**TASK BRIEF**
Restate the full set of records exactly, without adding or dropping a word.

DATA below:

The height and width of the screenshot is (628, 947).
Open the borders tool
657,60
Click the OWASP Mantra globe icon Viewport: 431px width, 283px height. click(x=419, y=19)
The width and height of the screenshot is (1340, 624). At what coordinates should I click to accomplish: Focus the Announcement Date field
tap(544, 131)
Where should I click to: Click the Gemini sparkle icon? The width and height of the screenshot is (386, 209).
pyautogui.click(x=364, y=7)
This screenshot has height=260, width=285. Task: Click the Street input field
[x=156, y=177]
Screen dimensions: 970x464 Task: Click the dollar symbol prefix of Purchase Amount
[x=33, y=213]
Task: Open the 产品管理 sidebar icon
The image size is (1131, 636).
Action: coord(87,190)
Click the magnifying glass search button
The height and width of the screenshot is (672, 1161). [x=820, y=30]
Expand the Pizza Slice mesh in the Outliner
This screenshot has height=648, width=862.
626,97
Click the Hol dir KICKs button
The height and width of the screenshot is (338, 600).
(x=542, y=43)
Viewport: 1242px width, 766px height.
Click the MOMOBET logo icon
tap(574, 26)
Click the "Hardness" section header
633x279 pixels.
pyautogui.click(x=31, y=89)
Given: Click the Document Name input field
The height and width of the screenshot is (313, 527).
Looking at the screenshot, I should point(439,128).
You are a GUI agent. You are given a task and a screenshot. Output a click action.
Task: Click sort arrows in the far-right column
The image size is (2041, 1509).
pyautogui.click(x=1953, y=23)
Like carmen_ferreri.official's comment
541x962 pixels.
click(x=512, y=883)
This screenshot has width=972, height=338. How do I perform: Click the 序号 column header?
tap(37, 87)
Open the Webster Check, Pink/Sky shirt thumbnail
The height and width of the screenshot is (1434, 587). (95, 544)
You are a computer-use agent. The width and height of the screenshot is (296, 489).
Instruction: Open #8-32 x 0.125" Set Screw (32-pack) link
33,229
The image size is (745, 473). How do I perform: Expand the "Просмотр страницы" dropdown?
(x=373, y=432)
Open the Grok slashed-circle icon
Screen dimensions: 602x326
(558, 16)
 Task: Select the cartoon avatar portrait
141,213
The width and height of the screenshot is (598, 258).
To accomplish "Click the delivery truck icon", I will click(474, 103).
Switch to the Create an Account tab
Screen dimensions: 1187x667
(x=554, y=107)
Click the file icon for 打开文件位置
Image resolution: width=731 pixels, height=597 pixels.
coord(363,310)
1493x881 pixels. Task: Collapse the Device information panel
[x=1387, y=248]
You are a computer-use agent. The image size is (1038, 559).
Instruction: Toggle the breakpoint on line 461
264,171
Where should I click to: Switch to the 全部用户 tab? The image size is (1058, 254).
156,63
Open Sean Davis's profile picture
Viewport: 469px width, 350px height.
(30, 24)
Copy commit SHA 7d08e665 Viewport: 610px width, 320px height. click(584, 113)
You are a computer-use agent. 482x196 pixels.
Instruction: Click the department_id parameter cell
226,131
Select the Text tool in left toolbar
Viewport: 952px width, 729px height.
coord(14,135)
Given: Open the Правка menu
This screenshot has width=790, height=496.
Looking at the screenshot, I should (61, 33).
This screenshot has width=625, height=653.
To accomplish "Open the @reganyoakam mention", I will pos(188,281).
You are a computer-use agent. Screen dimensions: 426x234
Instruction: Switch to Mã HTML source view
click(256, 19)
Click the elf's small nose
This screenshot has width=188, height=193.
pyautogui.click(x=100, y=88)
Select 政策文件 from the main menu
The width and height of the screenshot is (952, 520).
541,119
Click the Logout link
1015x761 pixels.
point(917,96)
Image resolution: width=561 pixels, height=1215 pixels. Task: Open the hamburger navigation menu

End of DATA.

**SOLUTION FOR THIS TASK**
The height and width of the screenshot is (628, 947).
Open the borders tool
657,60
Click the OWASP Mantra globe icon Viewport: 431px width, 283px height. click(x=419, y=19)
The width and height of the screenshot is (1340, 624). At what coordinates should I click to accomplish: Focus the Announcement Date field
tap(544, 131)
Where should I click to: Click the Gemini sparkle icon? The width and height of the screenshot is (386, 209).
pyautogui.click(x=364, y=7)
This screenshot has height=260, width=285. Task: Click the Street input field
[x=156, y=177]
Screen dimensions: 970x464 Task: Click the dollar symbol prefix of Purchase Amount
[x=33, y=213]
Task: Open the 产品管理 sidebar icon
The image size is (1131, 636).
Action: coord(87,190)
Click the magnifying glass search button
The height and width of the screenshot is (672, 1161). [x=820, y=30]
Expand the Pizza Slice mesh in the Outliner
This screenshot has height=648, width=862.
626,97
Click the Hol dir KICKs button
The height and width of the screenshot is (338, 600).
(x=542, y=43)
Viewport: 1242px width, 766px height.
Click the MOMOBET logo icon
tap(574, 26)
Click the "Hardness" section header
633x279 pixels.
pyautogui.click(x=31, y=89)
Given: Click the Document Name input field
The height and width of the screenshot is (313, 527).
Looking at the screenshot, I should point(439,128).
You are a GUI agent. You are given a task and a screenshot. Output a click action.
Task: Click sort arrows in the far-right column
The image size is (2041, 1509).
pyautogui.click(x=1953, y=23)
Like carmen_ferreri.official's comment
541x962 pixels.
click(x=512, y=883)
This screenshot has width=972, height=338. How do I perform: Click the 序号 column header?
tap(37, 87)
Open the Webster Check, Pink/Sky shirt thumbnail
The height and width of the screenshot is (1434, 587). (95, 544)
You are a computer-use agent. The width and height of the screenshot is (296, 489).
Instruction: Open #8-32 x 0.125" Set Screw (32-pack) link
33,229
The image size is (745, 473). How do I perform: Expand the "Просмотр страницы" dropdown?
(x=373, y=432)
Open the Grok slashed-circle icon
Screen dimensions: 602x326
(558, 16)
 Task: Select the cartoon avatar portrait
141,213
The width and height of the screenshot is (598, 258).
To accomplish "Click the delivery truck icon", I will click(474, 103).
Switch to the Create an Account tab
Screen dimensions: 1187x667
(x=554, y=107)
Click the file icon for 打开文件位置
Image resolution: width=731 pixels, height=597 pixels.
coord(363,310)
1493x881 pixels. Task: Collapse the Device information panel
[x=1387, y=248]
You are a computer-use agent. The image size is (1038, 559).
Instruction: Toggle the breakpoint on line 461
264,171
Where should I click to: Switch to the 全部用户 tab? The image size is (1058, 254).
156,63
Open Sean Davis's profile picture
Viewport: 469px width, 350px height.
(30, 24)
Copy commit SHA 7d08e665 Viewport: 610px width, 320px height. click(584, 113)
You are a computer-use agent. 482x196 pixels.
Instruction: Click the department_id parameter cell
226,131
Select the Text tool in left toolbar
Viewport: 952px width, 729px height.
coord(14,135)
Given: Open the Правка menu
This screenshot has width=790, height=496.
Looking at the screenshot, I should (61, 33).
This screenshot has width=625, height=653.
To accomplish "Open the @reganyoakam mention", I will pos(188,281).
You are a computer-use agent. Screen dimensions: 426x234
Instruction: Switch to Mã HTML source view
click(256, 19)
Click the elf's small nose
This screenshot has width=188, height=193.
pyautogui.click(x=100, y=88)
Select 政策文件 from the main menu
The width and height of the screenshot is (952, 520).
541,119
Click the Logout link
1015x761 pixels.
point(917,96)
Image resolution: width=561 pixels, height=1215 pixels. Task: Open the hamburger navigation menu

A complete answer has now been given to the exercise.